Hip Flexors: Part 2

Hip flexor stretch, recommended by Brisbane CBD chiropractors for back pain

Hip Flexor Stretch

In the first part of this article I described some very common symptoms associated with hip flexor muscle imbalances and tightness. These symptoms are becoming the norm in this day and age where inactivity and sitting for hours on end is standard operating procedure. In this article I’m going to give you a couple of great tips that can help to loosen these muscles off and stop them becoming over active. My top tips are below!

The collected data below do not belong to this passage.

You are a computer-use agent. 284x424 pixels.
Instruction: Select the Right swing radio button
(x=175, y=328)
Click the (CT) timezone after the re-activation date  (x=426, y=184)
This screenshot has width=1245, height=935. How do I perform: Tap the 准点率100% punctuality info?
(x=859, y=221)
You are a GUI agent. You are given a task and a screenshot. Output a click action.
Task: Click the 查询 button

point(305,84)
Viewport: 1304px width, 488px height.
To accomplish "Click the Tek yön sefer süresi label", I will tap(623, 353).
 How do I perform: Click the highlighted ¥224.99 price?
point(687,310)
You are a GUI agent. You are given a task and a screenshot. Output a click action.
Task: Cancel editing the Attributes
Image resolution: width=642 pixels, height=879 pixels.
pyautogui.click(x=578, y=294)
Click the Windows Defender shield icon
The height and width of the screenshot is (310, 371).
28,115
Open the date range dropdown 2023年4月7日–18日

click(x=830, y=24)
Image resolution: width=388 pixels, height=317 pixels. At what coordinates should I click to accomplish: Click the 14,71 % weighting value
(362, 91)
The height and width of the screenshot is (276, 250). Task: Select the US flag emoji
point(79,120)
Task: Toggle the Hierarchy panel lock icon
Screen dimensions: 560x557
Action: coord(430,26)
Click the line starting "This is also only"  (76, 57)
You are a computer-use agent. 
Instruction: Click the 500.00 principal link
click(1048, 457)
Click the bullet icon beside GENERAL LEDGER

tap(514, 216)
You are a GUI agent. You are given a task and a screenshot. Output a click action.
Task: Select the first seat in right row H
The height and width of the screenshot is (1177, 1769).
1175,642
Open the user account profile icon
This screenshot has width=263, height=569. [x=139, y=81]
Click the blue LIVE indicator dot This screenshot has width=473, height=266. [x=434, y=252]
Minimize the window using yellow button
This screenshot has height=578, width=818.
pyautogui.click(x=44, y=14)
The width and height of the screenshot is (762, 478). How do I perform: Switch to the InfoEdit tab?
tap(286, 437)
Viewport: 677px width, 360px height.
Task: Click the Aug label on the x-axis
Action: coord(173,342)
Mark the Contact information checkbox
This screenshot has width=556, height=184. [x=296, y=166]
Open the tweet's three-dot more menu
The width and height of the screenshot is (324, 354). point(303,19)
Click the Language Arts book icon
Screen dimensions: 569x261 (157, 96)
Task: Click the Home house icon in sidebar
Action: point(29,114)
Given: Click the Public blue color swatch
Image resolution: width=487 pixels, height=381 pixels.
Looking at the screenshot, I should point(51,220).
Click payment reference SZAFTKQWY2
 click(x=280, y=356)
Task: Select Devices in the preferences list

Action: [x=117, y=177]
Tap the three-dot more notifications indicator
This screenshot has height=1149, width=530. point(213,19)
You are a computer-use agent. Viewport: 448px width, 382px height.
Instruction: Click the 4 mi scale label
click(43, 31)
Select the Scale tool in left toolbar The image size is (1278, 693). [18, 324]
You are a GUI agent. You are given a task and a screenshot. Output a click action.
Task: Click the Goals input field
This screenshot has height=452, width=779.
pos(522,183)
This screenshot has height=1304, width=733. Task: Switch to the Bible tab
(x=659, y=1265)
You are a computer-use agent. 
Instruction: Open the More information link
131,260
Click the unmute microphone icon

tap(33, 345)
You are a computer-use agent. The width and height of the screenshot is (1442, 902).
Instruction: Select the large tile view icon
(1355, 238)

  1. Stretch Stretch Stretch- The hip flexor stretch is super easy and everyone should be doing this one at least 3-4 times a week and daily if you are experiencing signs of hip flexor tightness (see image). Hold this stretch for 1 minute each side and repeat 2- 3 times. This is especially important if you are a runner, cyclist or office worker.
  1. Keep that core strong -It all comes back to the core! If your eep abdominals and obliques are strong and firing at 100% your hip flexors will be less likely to become veractive. If your core is weak the hip flexor will start to act as a core stabiliser in addition to doing its job as a hip flexor. Nobody wants a short, tight, over active hip flexor so keep up with your core work… Planks, full sit ups, TRX work and pilates are all good places to start.
  1. Keep those glutes working- The glutes are the most powerful muscle in the body BUT they can also prone to switching off!! Given half a chance your glutes will switch off and let your hip flexors, hamstrings and quads do all the hard work. Trying to correct this can take a bit of time but trying to get those glutes working with lots of lunges, split lunges and pistol squats can make a big difference.